Pimkie devait être le premier groupe français à mettre en place une rupture conventionnelle collective, une nouveauté permise par les ordonnances Macron réformant le code du travail. Selon ce dispositif, les entreprises peuvent se séparer de salariés sur la base du volontariat, sans motif économique, et peuvent réembaucher quasiment tout de suite après si elles estiment que leur situation s'est améliorée.

Une procédure identique a été enclenchée au sein du groupe PSA, où 1 300 postes pourraient être concernés. Mais, pour Martine Aubry, le revirement de situation chez Pimkie devrait sonner comme un avertissement pour les entreprises tentées de recourir à cette procédure. "Je me réjouis de ce qui s'est passé lundi, qui pourrait faire réfléchir quelques entreprises. J'ai toujours été très pragmatique sur les licenciements: il faut parfois s'y résoudre, mais il faut accompagner les salariés, leur donner le temps et les moyens de se reconvertir. La preuve est faite que la RCC ne protège pas les salariés, et je suis très choquée par les propos de Muriel Pénicaud, qui prétend que ce dispositif "évite le traumatisme du licenciement", on n'a pas le droit de dire ça quand on est ministre du Travail."

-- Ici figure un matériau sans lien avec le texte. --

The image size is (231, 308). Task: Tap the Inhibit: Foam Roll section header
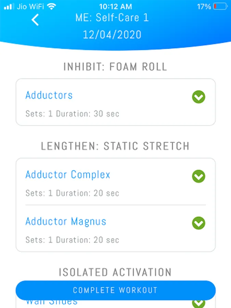coord(115,67)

Quid des autres enseignes du groupe ?

A l'issue de la conférence de presse, les représentantes des salariés de Pimkie ont fait part de leur inquiétude concernant d'autres enseignes de la galaxie Mulliez, et notamment les marques de prêt-à-porter masculin Jules et Brice. "L'entreprise a mis en place exactement les mêmes mesures que chez Pimkie, avec l'intervention du même cabinet extérieur pour auditer et organiser des ateliers de réflexion avec les salariés autour de l'avenir de l'entreprise. On a vu ce que ça a donné chez Pimkie, on verra mi-février les résultats chez eux, mais pour les syndicats, il est clair que l'entreprise est engagée dans la même démarche. On verra s'ils osent poursuivre dans la même voie", conclut Valérie Pringuez.